White feminists need to step up in dismantling white patriarchal violence. Let us think and act beyond discrete incidents, by employing systems change strategies that target both white supremacy and misogyny:

  • That means examining our courts, our policies, our distribution of resources, addressing both racial and gender bias where it so clearly shows up. For example, the battered mother’s movement has long identified “men’s rights” or “father’s rights” groups as key players shifting custody outcomes that are harmful to women and children; let us center not only the gender bias here, which is a significant component, but also the white supremacy that animates this the men’s rights movement.
  • It means crafting strategies that challenge the ways in which racial privilege has and continues to influence legal outcomes, both for perpetrators and victims of domestic and sexual violence, resulting in disparities in housing, arrest, and even debt that we keep hearing about. Such strategies will involve education and litigation that uses narrative and data to expose and rectify the disparate outcomes for survivors of color and for perpetrators of color, while removing protections that so often shield white male perpetrators from legal consequences of their actions.
  • It also means crafting movement strategies that engage white people in examining: the ways in which they can use their privilege to challenge white supremacy; facing up to the ways in which white privilege has protected white men from the consequences of their actions and protected white women, often at the expense of women and men of color. Such uncomfortable conversations will enable us to exercise agency in the spaces that we find ourselves, whether at home, with our extended families, in our communities, or in the workplace.
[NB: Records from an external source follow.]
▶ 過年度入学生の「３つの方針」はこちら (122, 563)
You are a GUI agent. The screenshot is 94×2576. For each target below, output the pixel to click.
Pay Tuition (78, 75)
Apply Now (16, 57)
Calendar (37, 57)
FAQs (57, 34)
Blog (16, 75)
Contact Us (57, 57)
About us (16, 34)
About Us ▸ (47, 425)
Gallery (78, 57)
Yes, mass shootings require that we end gun violence. But, if we want to be honest, if we want real, sustainable change, that gets at the root of our culture’s violence, white mainstream organizations fighting to end violence against women must confront the reality that we have ignored for far too long: We cannot end violence against women without addressing white supremacy.

*Erika Sussman is Founder and Executive Director of the Center for Survivor Agency and Justice, a national advocacy, training, and research organization that addresses domestic and sexual violence by advancing the economic and racial equity of survivors.